Русская фигуристка разнесла Тутберидзе. Главная дичь контрольных прокатов сборной России
В сезоне-2019/20 весь фигурнокатательный мир кайфанул от дебютировавшего на взрослом уровне трио ТЩК: Александра Трусова, Анна Щербакова и Алена Косторная с отрывом были лучшими на своих стартах, устанавливая все возможные рекорды. Но потом началась пандемия, лишившая фигуристок шанса подмять под себя и мировое первенство.
Весной группу Тутберидзе покинула Трусова, а летом по тому же маршруту последовала и Косторная. Версий, почему так произошло, было очень много, но то, что рассказала Алена на контрольных прокатах, шокировало даже подготовленных.
— Расскажи, как тебе первый выход в новом сезоне с новым тренером?
— Было волнительно. Наверное, больше всего волнительно, когда я сидела и делала прическу. И я каждый раз прокручивала этот момент. Меня аж потряхивать начинало, но потом это сошло на нет: я вышла на лед и почувствовала лед, почувствовала зал — и все как рукой сняло. Просто шла в своем коридоре и знала, что делать.
— Что вас больше всего пугало — первый выход на лед или первая реакция публики?
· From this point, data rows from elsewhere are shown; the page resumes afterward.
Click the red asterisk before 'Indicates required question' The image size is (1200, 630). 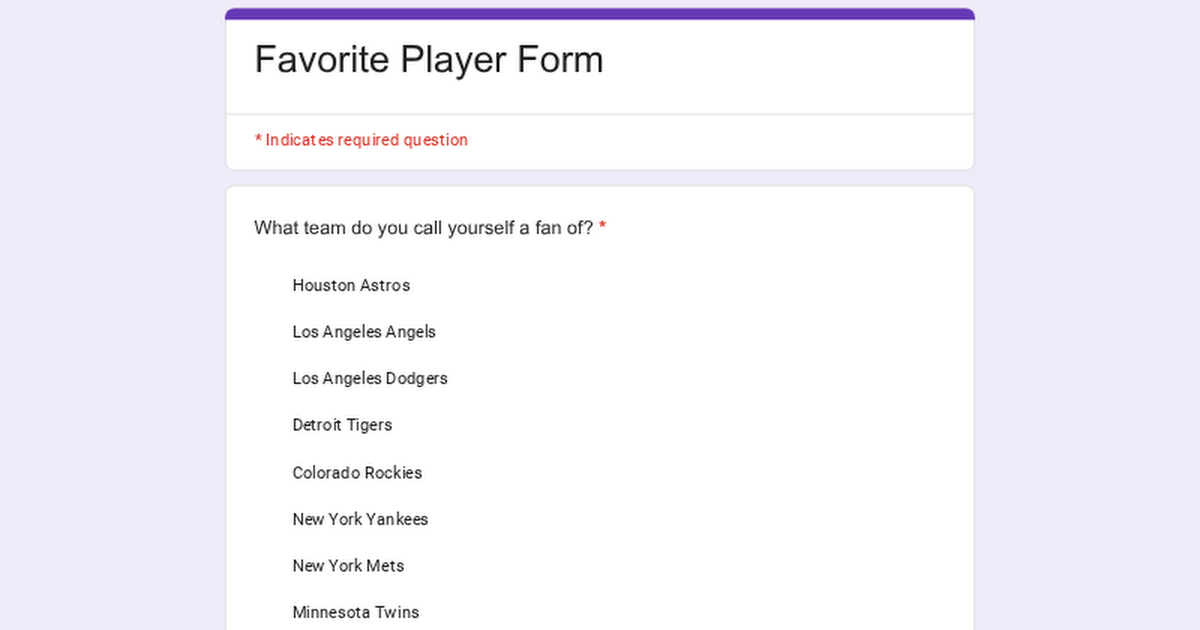[x=258, y=140]
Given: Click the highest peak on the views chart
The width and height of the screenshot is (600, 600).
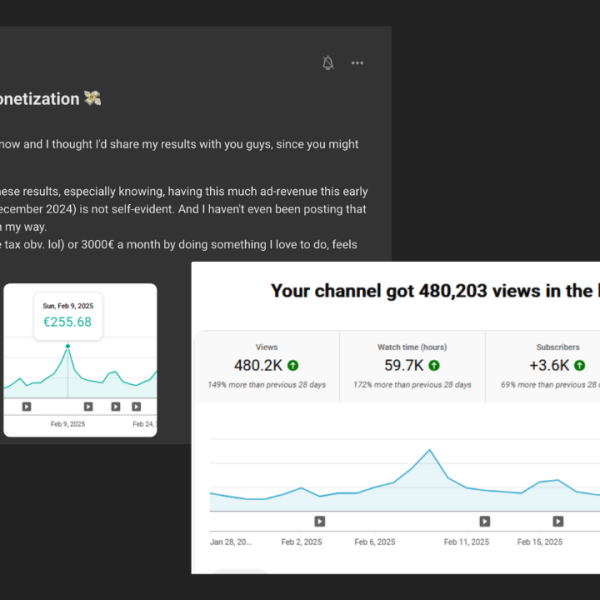Looking at the screenshot, I should (x=429, y=450).
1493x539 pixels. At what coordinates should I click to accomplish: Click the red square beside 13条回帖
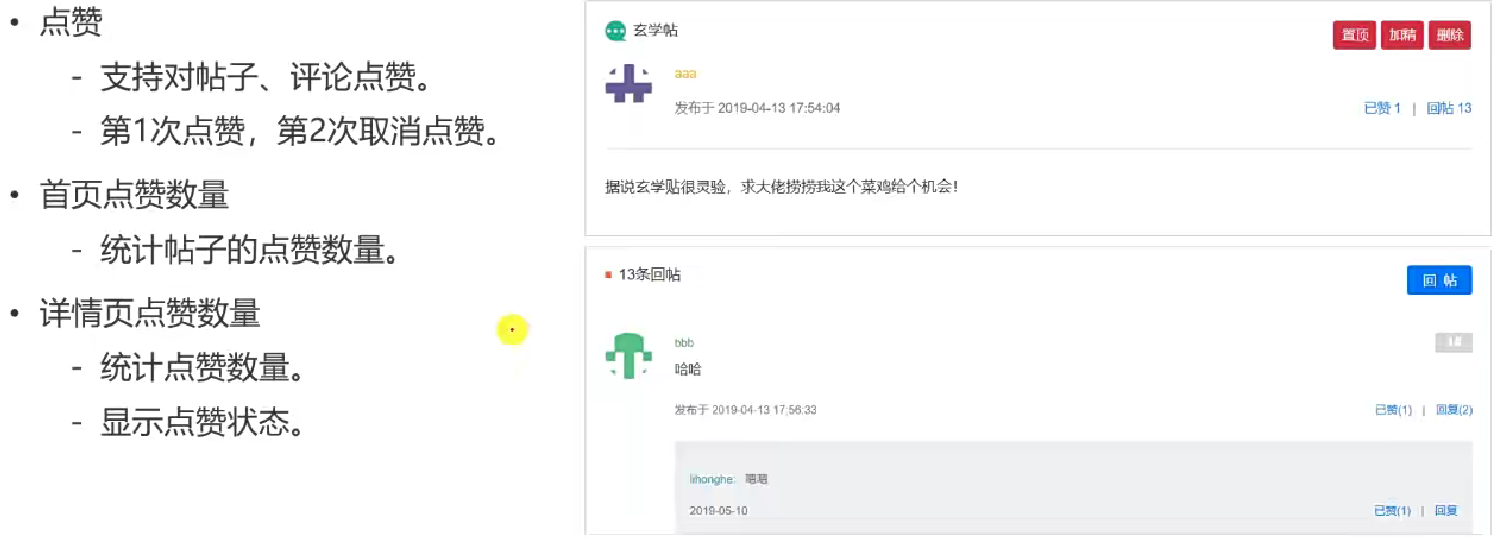coord(608,275)
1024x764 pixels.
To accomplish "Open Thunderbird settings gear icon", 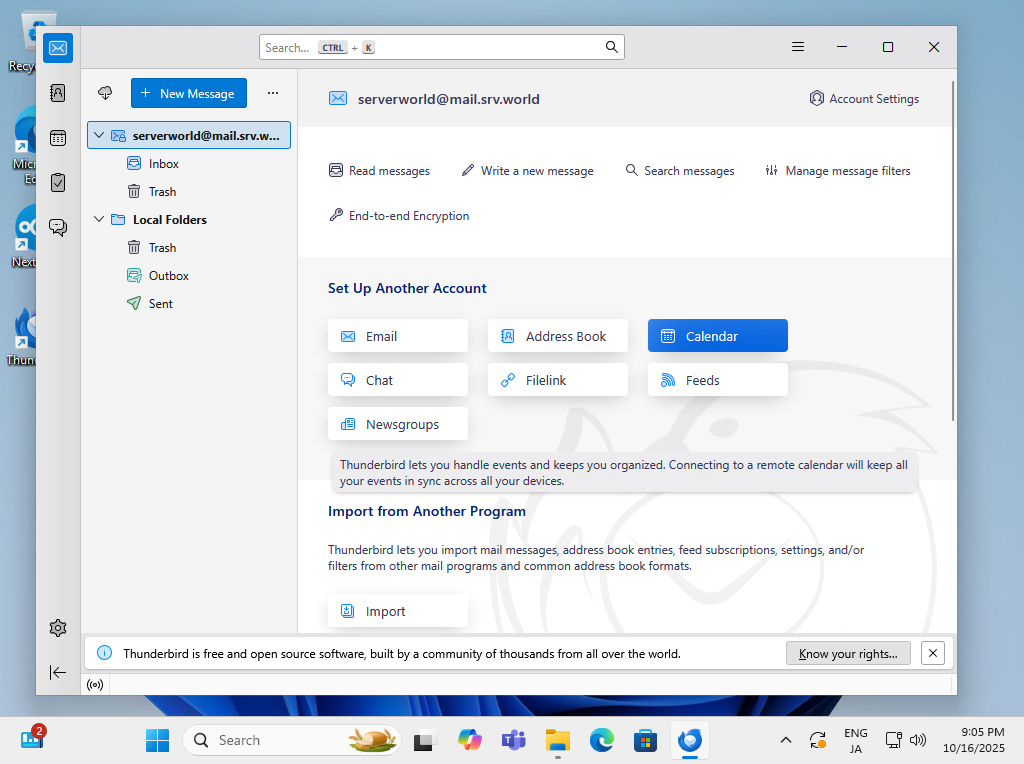I will point(58,628).
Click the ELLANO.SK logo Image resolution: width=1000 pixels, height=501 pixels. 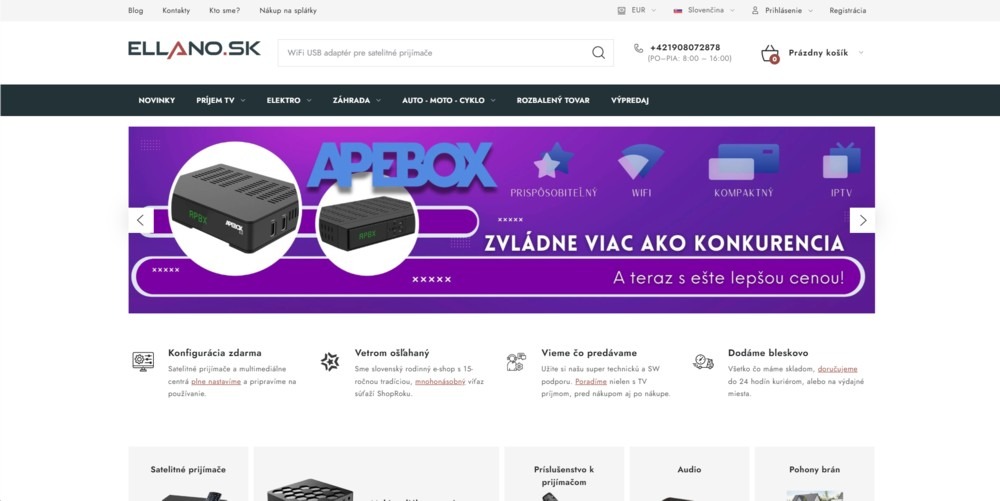click(x=195, y=50)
— Не то чтобы пугало, просто было как-то не по себе, потому что все новое, все другое. И мы еще ни разу не работали на соревнованиях с Евгением Викторовичем [Плющенко], потому что с Сергеем Александровичем [Розановым] я уже выходила соревноваться и привыкла к нему. А с Евгением Викторовичем это было в первый раз. И было как-то не по себе, необычно, потому что я привыкла по-другому настраиваться, тут сразу подходят, говорят, что с тебя нужно — вот это, вот это. А я привыкла быть больше в себе, сама, никто не трогает.
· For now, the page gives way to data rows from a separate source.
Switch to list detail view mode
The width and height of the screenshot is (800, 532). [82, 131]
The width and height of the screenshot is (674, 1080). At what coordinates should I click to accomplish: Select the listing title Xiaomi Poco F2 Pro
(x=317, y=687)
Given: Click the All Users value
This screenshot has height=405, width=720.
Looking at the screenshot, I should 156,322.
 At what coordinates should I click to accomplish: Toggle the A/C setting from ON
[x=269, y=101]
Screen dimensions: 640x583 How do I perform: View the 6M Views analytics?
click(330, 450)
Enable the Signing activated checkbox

— В чем разница в стиле тренеров?
— У каждого свой. У Этери Георгиевны свой, у Евгения Викторовича кардинально другой и, наверное, более спокойный. Более спокойно в моей новой команде, и это очень чувствуется. Я потренировалась месяц, мы делали все то же самое, те же самые прыжки, прокаты, тренировки. Может, где-то даже сильнее ОФП. Но, если даже после сильного ОФП у меня на льду что-то не получалось, что-то не пошло, что-то не так, никто не гнал, ничего не кричал, не ругался. Говорили: «Ну, давай тогда оставим, а на следующей тренировке сделаем. Сейчас мы поработаем над другими вещами, которые тоже немаловажны». Если я чувствую, что на утренней тренировке не могу откатать программу, мы поедем делать макеты, которые вроде бы макеты, без прыжков, халява, а на самом деле это очень сильно помогает и выносливость вырабатывать, и много всего сразу.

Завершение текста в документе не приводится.